EXCERPT PROVIDED:
━━━━━━━━━━━━━━━━
MNEmerge project: MNEs and global development
The MNEmerge project’s central research question asks to what extent multinational corporations could represent an alternative to foreign aid when trying to combat poverty. Companies possess money, knowledge, and innovations that could help citizens and governments of low-income countries improve their living conditions. The MNEmerge research team studies how multinational enterprises operate in developing countries, what kinds of benefits the companies get from operating there, and how cooperation between companies and decision-makers could be strengthened.
In MNEmerge, the impacts of the operations of multinational companies are mirrored against the United Nations (UN) Millennium Development Goals. The UN’s eight Millennium Development Goals were common development targets for the whole world: halving extreme poverty and hunger, achieving universal primary education, promoting gender equality and empowering women, reducing child mortality, improving maternal health, combating HIV/AIDS, malaria and other diseases, ensuring environmental sustainability, and developing a global partnership for development. The goals were set by the 2010 United Nations Summit and the target date for their achievement was 2015.
━━━━━━━━━━━━━━━━
DATA BELOW:
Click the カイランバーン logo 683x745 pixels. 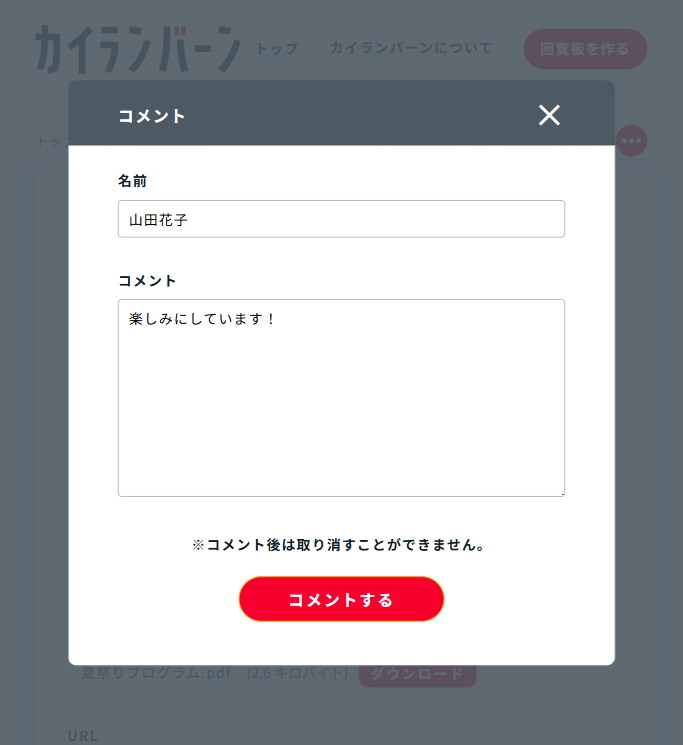[137, 49]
━━━━━━━━━━━━━━━━
REQUIRED ACTION 1: Decide whether each statement agrees with the MNEmerge passage, answering yes or no and quoting the words that settle it: (a) The project's central question is whether multinational corporations could be an alternative to foreign aid in fighting poverty. (b) The UN set ten Millennium Development Goals. (c) The research team looks at what benefits companies gain from operating in developing countries.
REQUIRED ACTION 2: Pick up the MNEmerge passage after its final sentence and carry it on.
The lines come from a separate source, unrelated to the MNEmerge passage.

EXERCISE OUTPUT 1:
(a) Yes: "asks to what extent multinational corporations could represent an alternative to foreign aid when trying to combat poverty"
(b) No: "The UN’s eight Millennium Development Goals"
(c) Yes: "what kinds of benefits the companies get from operating there"

EXERCISE OUTPUT 2:
Field research for the MNEmerge project takes place in three countries, Brazil, Ghana, and India. In Brazil, the objective is to study how rural communities could be electrified in a cost-effective manner. The research in Ghana focuses on assessing the impacts of the operations of large Chinese and European Multinational Enterprises. In India, the aim is to study how sanitation and hygiene could be enhanced in rural communities in order to improve people’s health and capacity for work.